1345. Miércoles, 11 febrero, 2009

Capítulo Milésimo tricentésimo cuadragésimo quinto: "Nunca se miente tanto como antes de las elecciones, durante la guerra y después de la cacería" (Otto von Bismark, 1815-1898; político alemán)

Todos, en mayor o menor grado, por acción o por omisión, mentimos. Lo hacemos en la medida que no decimos lo que pensamos o que decimos lo que no pensamos o no sabemos, o incluso lo que sabemos incierto. Es un proceso evolutivo lógico que, en el mejor de los casos, aparece cuando nos damos cuenta de que la sinceridad no siempre es posible ni conveniente.
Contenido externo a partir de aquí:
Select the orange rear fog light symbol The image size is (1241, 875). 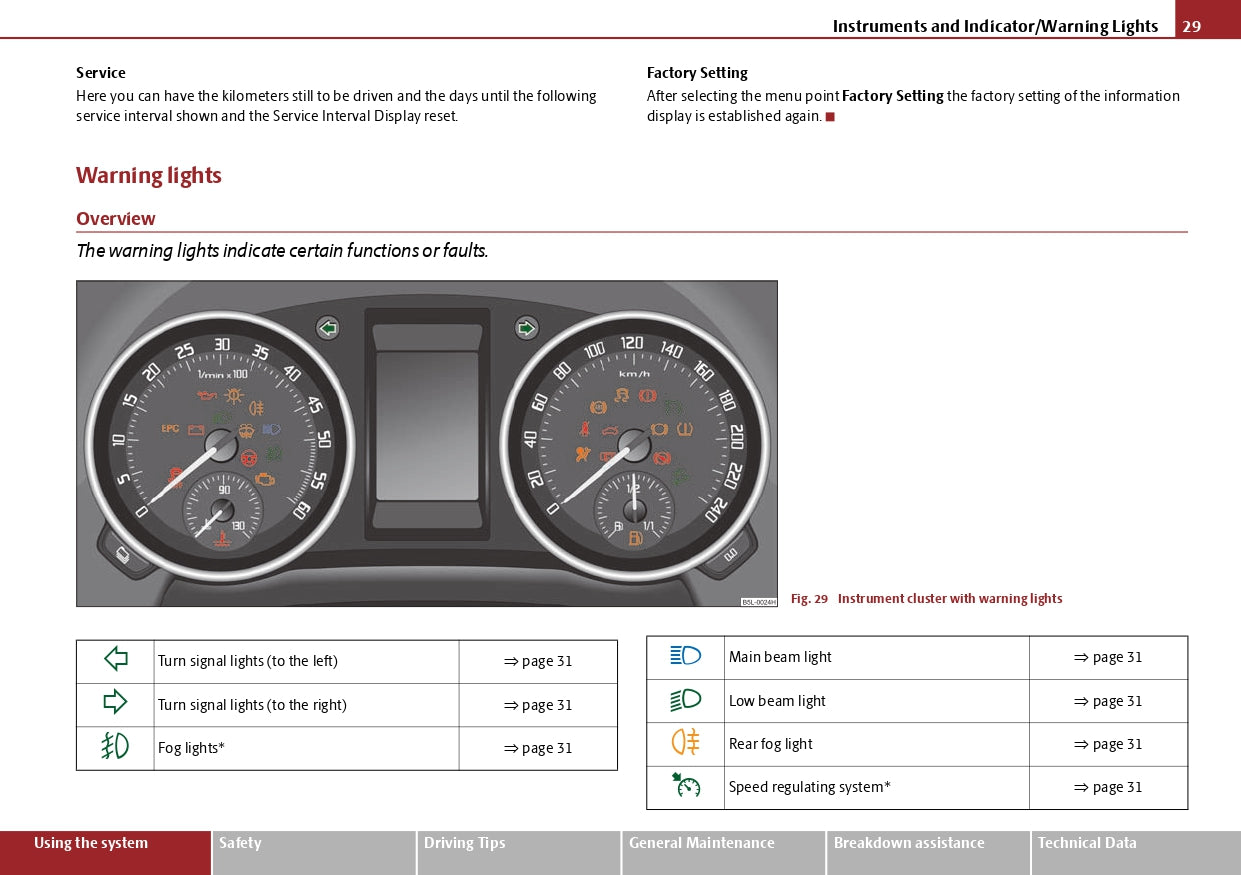[684, 743]
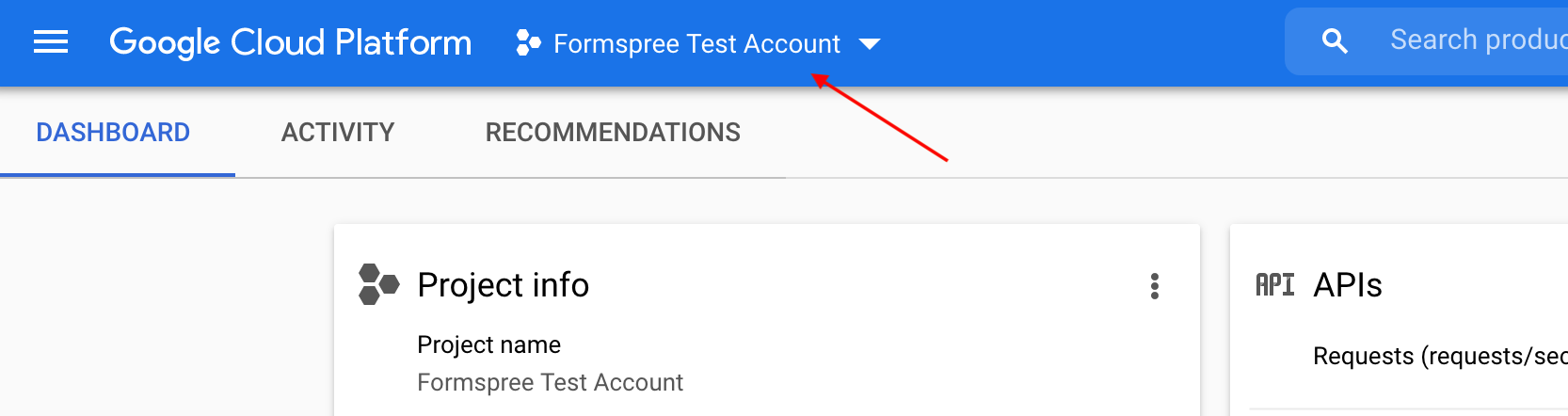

Por eso, y desde siempre, las diferentes culturas han intentado establecer mecanismos para conocer si alguien está mintiendo o diciendo la verdad. Un tema en el que, por cierto, no se ha avanzado mucho ya que los últimos ingenios científicos, el del criminólogo italiano Cesar Lombroso en 1895 basándose en el aumento del pulso y la presión sanguínea, y el del norteamericano A. Larson, en 1921 creador del polígrafo que combinaba presión sanguínea, pulso y ritmo respiratorio, apenas tienen credibilidad.

Al contrario del método que aún usan los beduinos de Arabia que, cuando quieren saber si alguien ha mentido, le hacen chupar una barra de hierro ardiendo; si la lengua aparece quemada, queda demostrado que el acusado ha mentido.

Sí, eso mismo, todos acaban con la lengua chamuscada, pero basta con volver a releer la primera frase de esta entrada para comprobar que el método tiene un 100% de aciertos.